If you are (as I am!) a fan of the TV Star Trek spinoff show Deep Space 9, then you recognize Quark, the Ferengi barkeeper on that station. Ever wonder where the script writers find these crazy terms? WELL, ferengi is a old recognized word meaning foreigner. Cool, eh?
Here’s a quote from Valorie Zimmerman, VP of the Washington State Genealogical Society, referencing the recent awards’ announcement: “It’s so good to see so many genealogical societies swimming together!” We agree, Val.
One innovative airline seems to have captured a unique clientele…. for an incredibly hefty price, they will fly your pet in comfort to your destination. Apparently they noticed that there has been a steady rise in the number of people traveling with their pets and have not been happy with the restrictions placed on these special passengers. Really?
Do you know where the longest bridge is in Washington? Constructed in 1966, the 21,474 foot long behemoth was built to connect Astoria, Oregon, to Megler, Washington. It was build so people could cross the Columbia River at its mouth quicker and safer.
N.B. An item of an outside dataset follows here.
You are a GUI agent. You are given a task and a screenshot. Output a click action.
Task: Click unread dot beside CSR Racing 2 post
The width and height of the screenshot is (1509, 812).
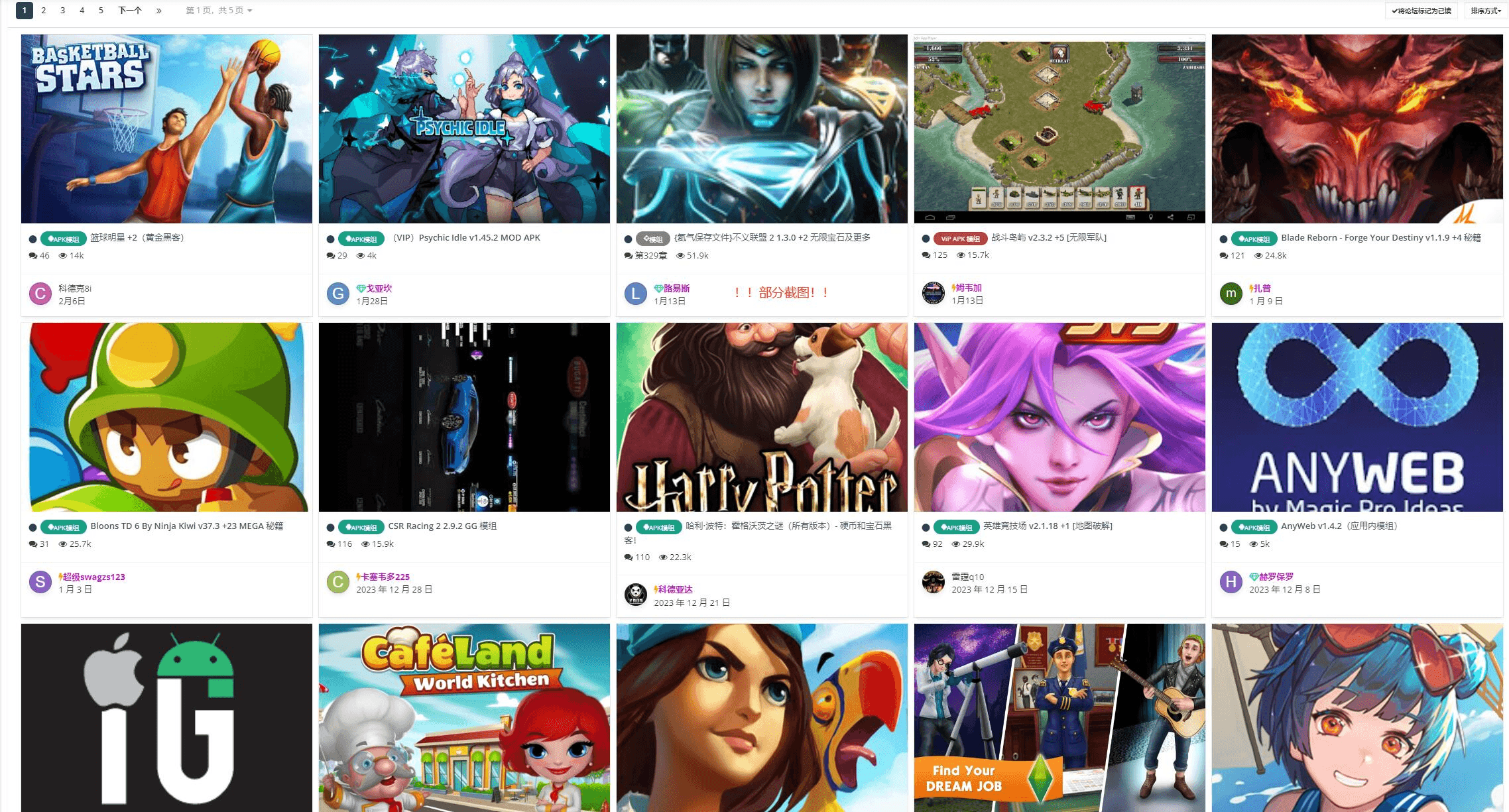331,528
Aristotle called the hand the “tool of tools; Kant, “the visible part of the brain.” The earliest works of art was handprints on the walls of caves. Throughout history hand gestures have symbolized the range of human experience: power, tenderness, creativity,, conflict and even bravo. Without hands, civilization would be inconceivable. So the discovery in 2011 of the bones of a dozen right hands at a site were the ancient Egyptian city of Avaris once stood, was particularly unsettling. To skip to the end of the story, the ritual seems to have become standard practice in Egypt, with soldiers returning from combat and presenting the dismembered right hands of defeated foes to their pharaoh or military commander. (Want to read more? The story was in the newspaper; New York Times, Franz Lidz, photo by Julia Gresky.)
Would you have guessed that they’re still finding unexploded shells on the Gettysburg battlefield? Yep, according to a bit in the May/June 2023 Archaeology Magainze, a U.S. Army ordnance disposal team was summoned to Gettysburg when a 160-year-old live artillery shell was uncovered during archaeologizl work. The 7-inch long unexploded round was found two feet below the surface near a rocky outcrop known as the Little Round Top. Unbelievable, no?